Data extract
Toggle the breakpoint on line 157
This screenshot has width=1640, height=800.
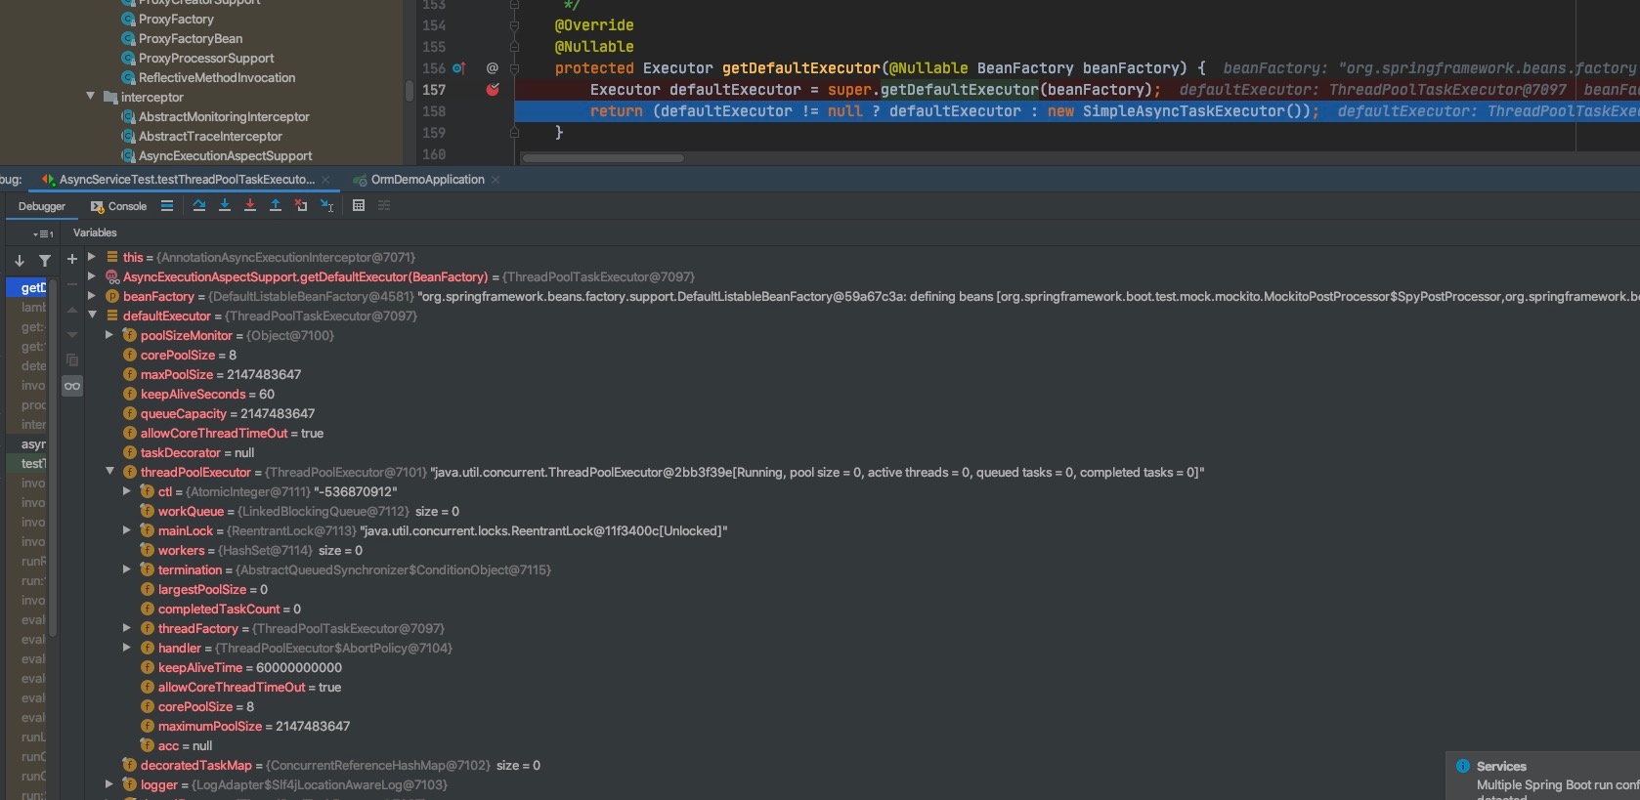493,90
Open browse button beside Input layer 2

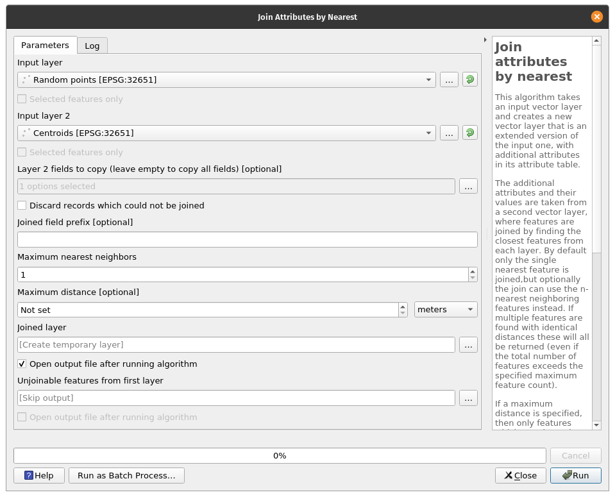click(449, 133)
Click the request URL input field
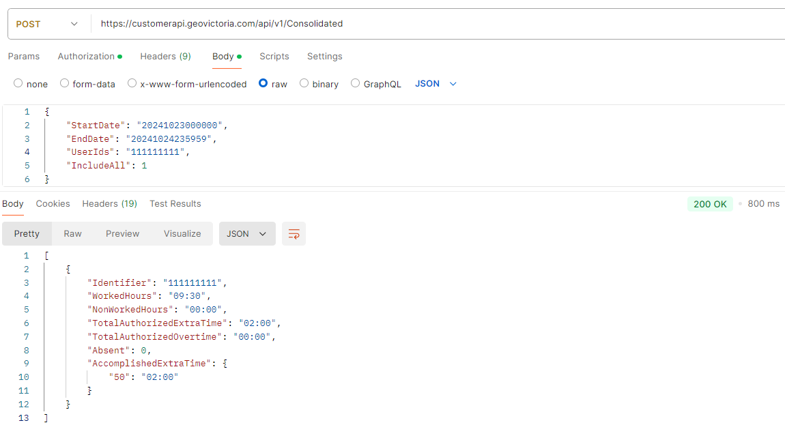Viewport: 785px width, 425px height. tap(437, 24)
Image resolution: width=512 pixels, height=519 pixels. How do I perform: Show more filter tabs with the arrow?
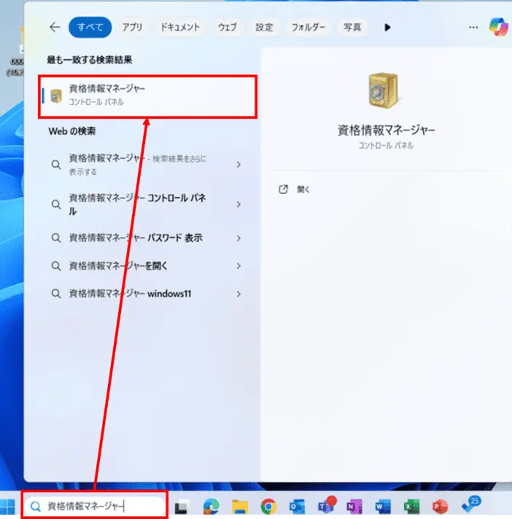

Exercise directions
Please provide a faithful transcription of all the data, pictures excluded.

Expected answer
Toggle the breakpoint on line 157
This screenshot has width=1640, height=800.
493,90
Open browse button beside Input layer 2

click(449, 133)
Click the request URL input field
Viewport: 785px width, 425px height. tap(437, 24)
Image resolution: width=512 pixels, height=519 pixels. How do I perform: Show more filter tabs with the arrow?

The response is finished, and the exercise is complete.